Please count the lines below that contain the word "Given", treating uppercase and lowercase as different, and reply with the number alone.
-- start --
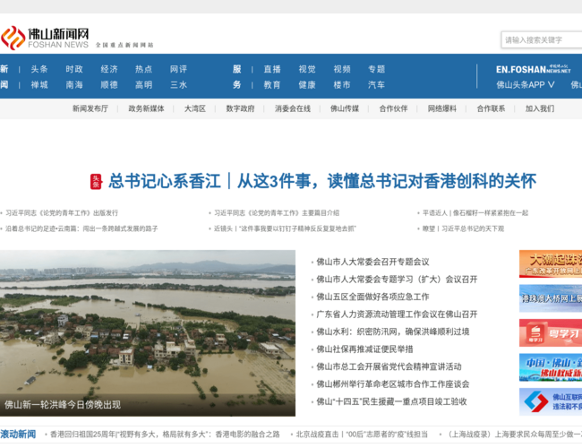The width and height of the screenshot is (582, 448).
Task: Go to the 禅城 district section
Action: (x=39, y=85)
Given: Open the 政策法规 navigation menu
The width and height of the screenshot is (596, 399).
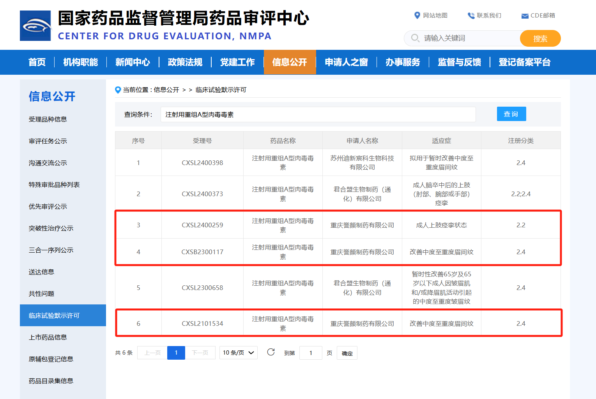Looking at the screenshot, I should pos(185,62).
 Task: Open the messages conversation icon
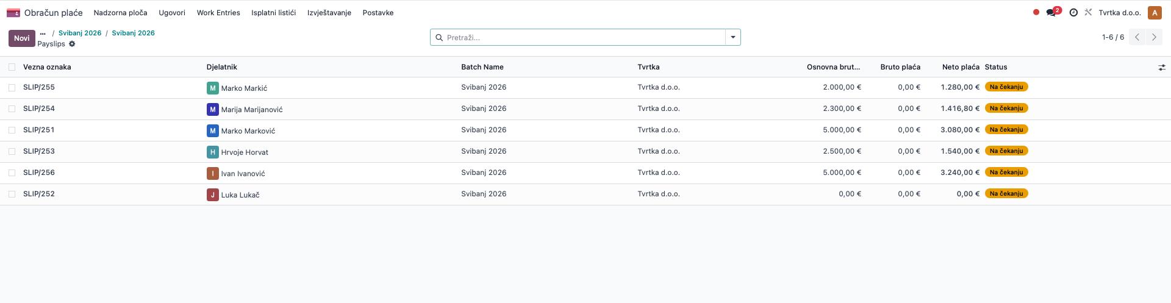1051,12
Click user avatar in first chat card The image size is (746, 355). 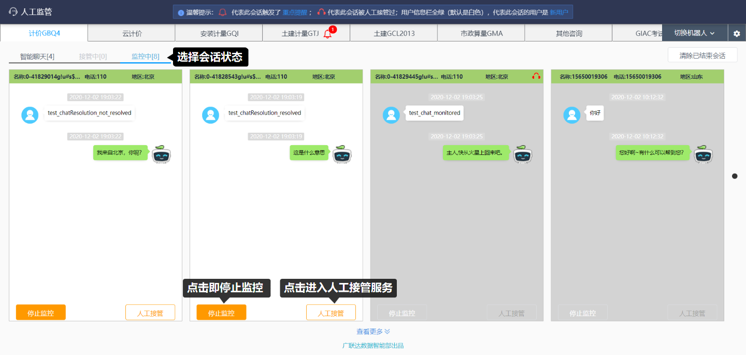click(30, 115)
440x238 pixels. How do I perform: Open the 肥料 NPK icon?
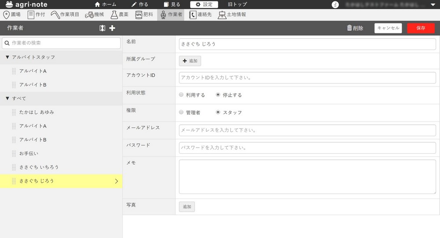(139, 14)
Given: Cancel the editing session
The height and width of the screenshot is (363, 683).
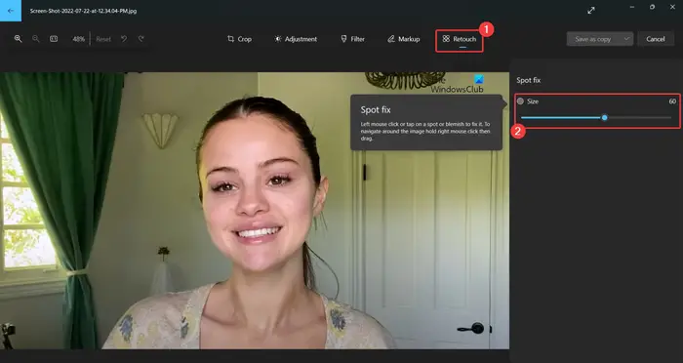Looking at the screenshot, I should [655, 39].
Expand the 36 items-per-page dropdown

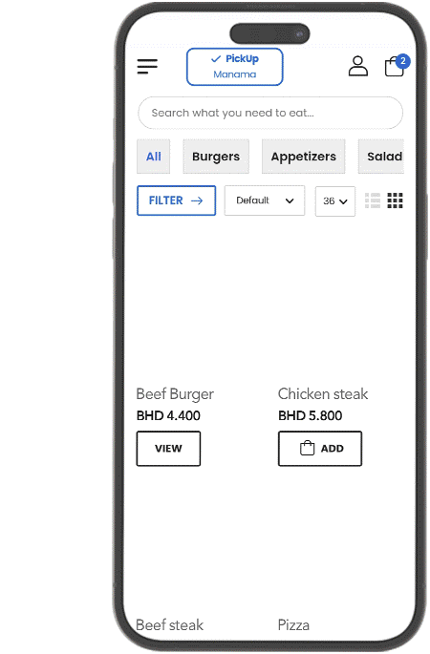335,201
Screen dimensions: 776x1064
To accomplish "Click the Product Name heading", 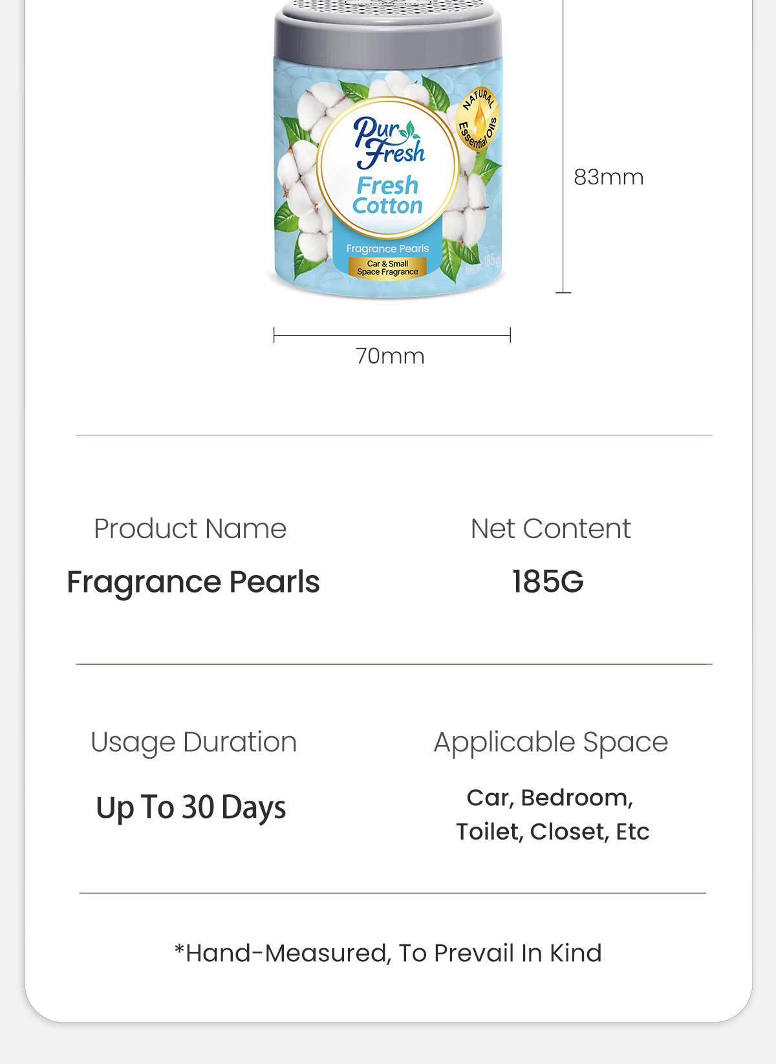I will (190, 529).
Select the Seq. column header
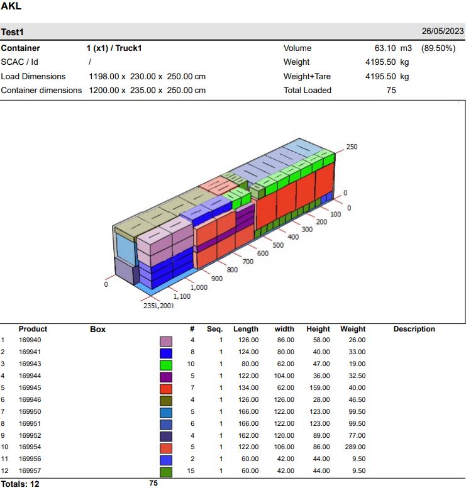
-- end --
-- start --
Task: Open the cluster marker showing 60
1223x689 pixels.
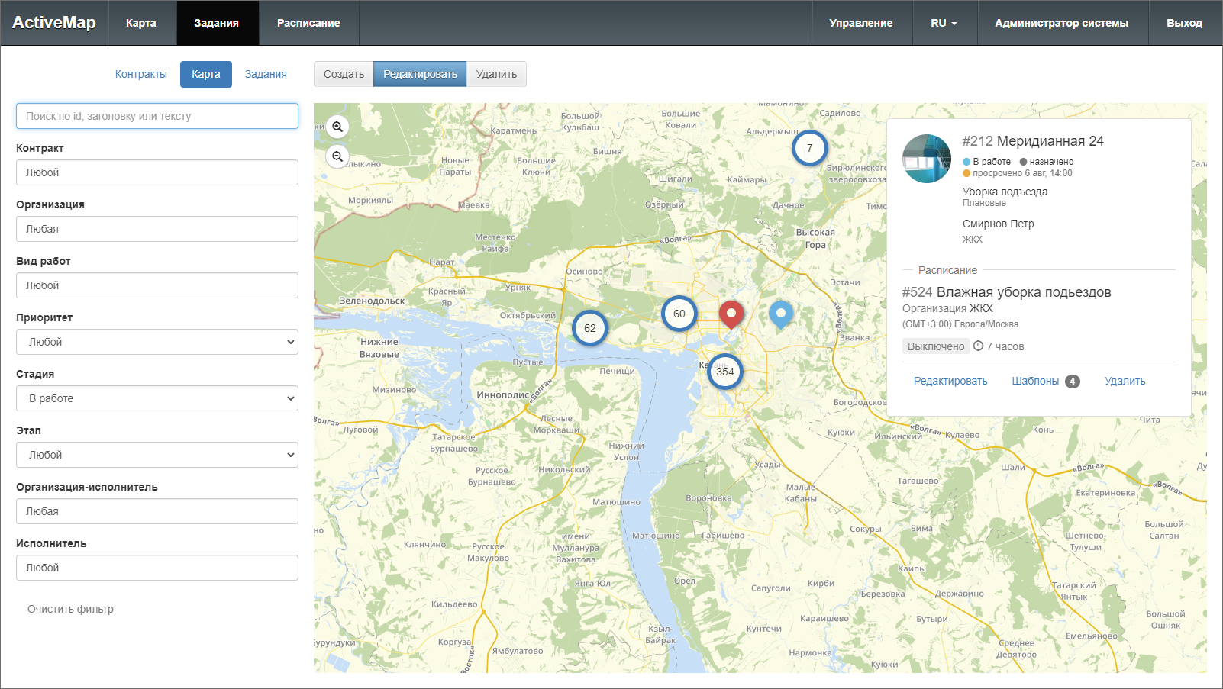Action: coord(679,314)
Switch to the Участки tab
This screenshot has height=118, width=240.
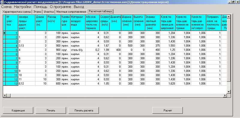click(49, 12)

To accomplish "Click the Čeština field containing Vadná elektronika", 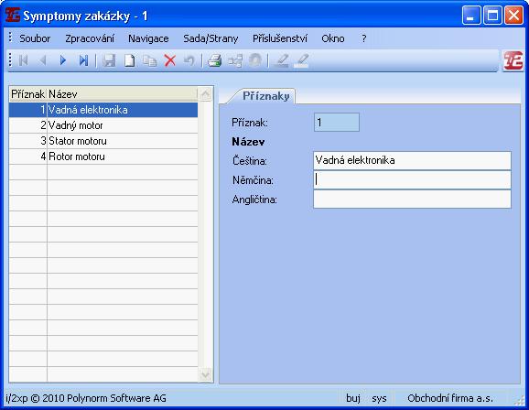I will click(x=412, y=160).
-- end --
## Solution for this exercise
2